Home SantéCool d’abord, transport plus tard: sauver des patients atteints de coups de chaleur

Cool d’abord, transport plus tard: sauver des patients atteints de coups de chaleur

by Sophie Martin

Le coup de chaleur à l’effort (EHS) est une condition mortelle qui nécessite une intervention immédiate. Contrairement à un coup de chaleur classique, qui affecte principalement les personnes âgées ou les personnes ayant des problèmes de santé sous-jacents, l’EHS peut affecter des individus sains, jeunes et athlétiques, même à des températures modérées. Une revue récente dans Journal of Critical Care a souligné l’importance de la reconnaissance précoce et de la réponse rapide, en particulier pour les médecins de soins intensifs.

Contrairement aux coups de chaleur classiques, l’EHS peut se produire chez les jeunes individus en bonne santé et dans les climats tempérés lorsque la production de chaleur dépasse la capacité du corps à dissiper la chaleur.
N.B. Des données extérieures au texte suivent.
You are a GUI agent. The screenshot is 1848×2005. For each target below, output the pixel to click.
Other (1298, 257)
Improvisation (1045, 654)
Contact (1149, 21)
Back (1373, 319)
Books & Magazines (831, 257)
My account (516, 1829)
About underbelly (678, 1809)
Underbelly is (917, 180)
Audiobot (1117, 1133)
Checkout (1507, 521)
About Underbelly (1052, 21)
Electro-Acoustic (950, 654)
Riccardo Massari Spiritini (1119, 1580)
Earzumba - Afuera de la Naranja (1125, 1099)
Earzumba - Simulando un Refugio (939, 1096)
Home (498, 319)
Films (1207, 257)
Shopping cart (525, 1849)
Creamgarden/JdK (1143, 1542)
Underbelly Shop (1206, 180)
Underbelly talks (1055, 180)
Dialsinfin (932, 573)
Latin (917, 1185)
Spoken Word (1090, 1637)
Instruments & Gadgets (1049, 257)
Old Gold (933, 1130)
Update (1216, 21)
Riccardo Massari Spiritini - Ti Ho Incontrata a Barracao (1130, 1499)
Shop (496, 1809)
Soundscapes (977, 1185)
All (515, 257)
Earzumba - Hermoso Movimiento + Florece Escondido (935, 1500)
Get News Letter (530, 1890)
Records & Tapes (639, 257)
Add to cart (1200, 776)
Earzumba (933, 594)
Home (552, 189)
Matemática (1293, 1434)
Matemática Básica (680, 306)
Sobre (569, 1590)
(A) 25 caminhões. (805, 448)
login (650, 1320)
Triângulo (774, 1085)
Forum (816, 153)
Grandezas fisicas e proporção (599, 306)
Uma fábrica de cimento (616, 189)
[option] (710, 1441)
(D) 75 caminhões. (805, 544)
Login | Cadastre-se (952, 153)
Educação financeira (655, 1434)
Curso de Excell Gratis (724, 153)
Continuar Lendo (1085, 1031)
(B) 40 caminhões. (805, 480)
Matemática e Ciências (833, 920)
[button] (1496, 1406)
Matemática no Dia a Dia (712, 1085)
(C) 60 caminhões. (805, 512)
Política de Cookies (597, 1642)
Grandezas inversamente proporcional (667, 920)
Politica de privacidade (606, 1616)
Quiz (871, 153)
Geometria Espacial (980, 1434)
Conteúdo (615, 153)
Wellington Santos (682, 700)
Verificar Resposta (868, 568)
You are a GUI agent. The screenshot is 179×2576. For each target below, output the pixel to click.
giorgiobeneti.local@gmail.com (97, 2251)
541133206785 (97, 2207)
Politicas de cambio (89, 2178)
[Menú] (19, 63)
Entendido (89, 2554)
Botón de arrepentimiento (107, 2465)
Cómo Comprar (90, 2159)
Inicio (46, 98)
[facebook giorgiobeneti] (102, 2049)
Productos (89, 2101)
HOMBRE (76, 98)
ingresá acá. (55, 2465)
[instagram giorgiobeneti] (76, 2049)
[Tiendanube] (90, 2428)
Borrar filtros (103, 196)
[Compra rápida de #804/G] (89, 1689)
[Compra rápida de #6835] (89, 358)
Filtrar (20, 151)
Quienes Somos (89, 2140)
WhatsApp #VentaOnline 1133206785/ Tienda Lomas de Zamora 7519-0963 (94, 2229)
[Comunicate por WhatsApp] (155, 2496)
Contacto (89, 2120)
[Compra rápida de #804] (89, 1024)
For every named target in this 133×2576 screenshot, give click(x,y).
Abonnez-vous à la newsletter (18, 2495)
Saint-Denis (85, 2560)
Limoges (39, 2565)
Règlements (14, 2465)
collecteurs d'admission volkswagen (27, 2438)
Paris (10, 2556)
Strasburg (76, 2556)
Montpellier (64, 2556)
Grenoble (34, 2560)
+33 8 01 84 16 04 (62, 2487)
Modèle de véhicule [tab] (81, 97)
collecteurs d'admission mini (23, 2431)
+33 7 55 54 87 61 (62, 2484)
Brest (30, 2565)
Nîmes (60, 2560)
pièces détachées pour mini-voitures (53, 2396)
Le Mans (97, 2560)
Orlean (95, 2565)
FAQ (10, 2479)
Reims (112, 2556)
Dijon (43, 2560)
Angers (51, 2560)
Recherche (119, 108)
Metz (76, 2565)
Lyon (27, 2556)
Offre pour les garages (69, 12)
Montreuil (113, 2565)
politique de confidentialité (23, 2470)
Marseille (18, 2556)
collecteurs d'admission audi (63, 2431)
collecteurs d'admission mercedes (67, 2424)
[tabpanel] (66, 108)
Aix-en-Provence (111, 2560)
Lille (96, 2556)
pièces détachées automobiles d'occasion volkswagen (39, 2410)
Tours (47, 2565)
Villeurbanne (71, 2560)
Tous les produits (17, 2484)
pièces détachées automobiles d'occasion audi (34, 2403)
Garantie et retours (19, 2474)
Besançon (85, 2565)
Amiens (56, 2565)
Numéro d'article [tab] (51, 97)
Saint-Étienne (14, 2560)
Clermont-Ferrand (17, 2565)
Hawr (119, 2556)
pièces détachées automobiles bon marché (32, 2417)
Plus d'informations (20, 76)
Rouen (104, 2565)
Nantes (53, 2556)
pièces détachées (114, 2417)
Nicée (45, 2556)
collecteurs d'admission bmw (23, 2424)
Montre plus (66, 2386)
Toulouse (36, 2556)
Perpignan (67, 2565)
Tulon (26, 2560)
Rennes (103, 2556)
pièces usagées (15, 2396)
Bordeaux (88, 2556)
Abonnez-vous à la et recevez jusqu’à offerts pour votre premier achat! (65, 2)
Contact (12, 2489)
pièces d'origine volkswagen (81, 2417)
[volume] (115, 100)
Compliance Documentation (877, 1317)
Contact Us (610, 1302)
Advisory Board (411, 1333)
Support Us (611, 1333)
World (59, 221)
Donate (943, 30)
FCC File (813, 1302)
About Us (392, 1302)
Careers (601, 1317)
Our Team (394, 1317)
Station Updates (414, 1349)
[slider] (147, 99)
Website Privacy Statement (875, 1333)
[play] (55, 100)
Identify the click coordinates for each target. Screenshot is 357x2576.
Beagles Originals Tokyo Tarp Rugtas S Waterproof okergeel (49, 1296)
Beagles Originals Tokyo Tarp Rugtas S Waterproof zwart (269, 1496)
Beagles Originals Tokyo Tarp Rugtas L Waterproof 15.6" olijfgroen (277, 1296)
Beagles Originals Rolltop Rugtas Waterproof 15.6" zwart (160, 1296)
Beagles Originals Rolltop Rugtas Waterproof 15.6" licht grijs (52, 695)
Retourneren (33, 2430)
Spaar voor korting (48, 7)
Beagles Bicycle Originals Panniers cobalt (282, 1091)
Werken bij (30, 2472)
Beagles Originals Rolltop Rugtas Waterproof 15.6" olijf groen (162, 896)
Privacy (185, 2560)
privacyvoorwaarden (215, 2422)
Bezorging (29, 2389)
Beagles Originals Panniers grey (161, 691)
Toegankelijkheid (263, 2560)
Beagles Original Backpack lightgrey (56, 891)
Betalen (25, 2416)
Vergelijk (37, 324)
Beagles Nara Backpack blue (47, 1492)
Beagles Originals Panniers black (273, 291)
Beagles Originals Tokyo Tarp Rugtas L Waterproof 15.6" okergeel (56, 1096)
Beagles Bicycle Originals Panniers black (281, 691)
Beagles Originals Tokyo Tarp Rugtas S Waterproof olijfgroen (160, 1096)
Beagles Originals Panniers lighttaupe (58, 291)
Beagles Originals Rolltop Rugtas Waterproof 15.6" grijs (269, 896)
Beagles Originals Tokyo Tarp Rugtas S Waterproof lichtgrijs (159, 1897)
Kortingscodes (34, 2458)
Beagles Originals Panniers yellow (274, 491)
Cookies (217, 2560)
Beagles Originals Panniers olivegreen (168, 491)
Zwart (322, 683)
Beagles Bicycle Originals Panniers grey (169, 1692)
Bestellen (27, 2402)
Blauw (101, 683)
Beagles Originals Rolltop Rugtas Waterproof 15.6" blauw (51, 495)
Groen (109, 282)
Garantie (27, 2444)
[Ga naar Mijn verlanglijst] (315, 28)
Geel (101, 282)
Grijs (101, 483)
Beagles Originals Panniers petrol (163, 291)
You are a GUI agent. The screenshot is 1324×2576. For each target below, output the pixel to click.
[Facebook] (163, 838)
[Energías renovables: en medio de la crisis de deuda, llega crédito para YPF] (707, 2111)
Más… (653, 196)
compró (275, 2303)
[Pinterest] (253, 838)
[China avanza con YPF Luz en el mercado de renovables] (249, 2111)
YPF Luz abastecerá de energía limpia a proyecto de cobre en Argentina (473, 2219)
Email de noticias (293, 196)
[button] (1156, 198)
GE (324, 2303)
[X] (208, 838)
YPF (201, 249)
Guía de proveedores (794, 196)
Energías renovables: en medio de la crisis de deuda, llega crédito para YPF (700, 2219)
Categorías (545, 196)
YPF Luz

L’augmentation des températures mondiales et une participation accrue aux événements d’endurance contribuent à l’incidence croissante de l’EHS. La reconnaissance précoce et le refroidissement rapide sont essentiels pour prévenir l’échec et la mort multi-organismes. L’immersion en eau froide du corps entier est le traitement de l’étalon-or, et le principe de «Cool First, Transport Second» est la clé pour améliorer la survie. Les soins à l’hôpital se concentrent sur le refroidissement continu si nécessaire et la gestion des complications, telles que les lésions rénales aiguës, la coagulopathie, le dysfonctionnement du foie et les troubles neurologiques. C’est une condition dépendant du temps qui peut rapidement progresser vers le syndrome de dysfonctionnement multi-organisation, les taux de mortalité atteignant jusqu’à 26,5% s’ils ne sont pas rapidement reconnus et traités, a indiqué l’étude.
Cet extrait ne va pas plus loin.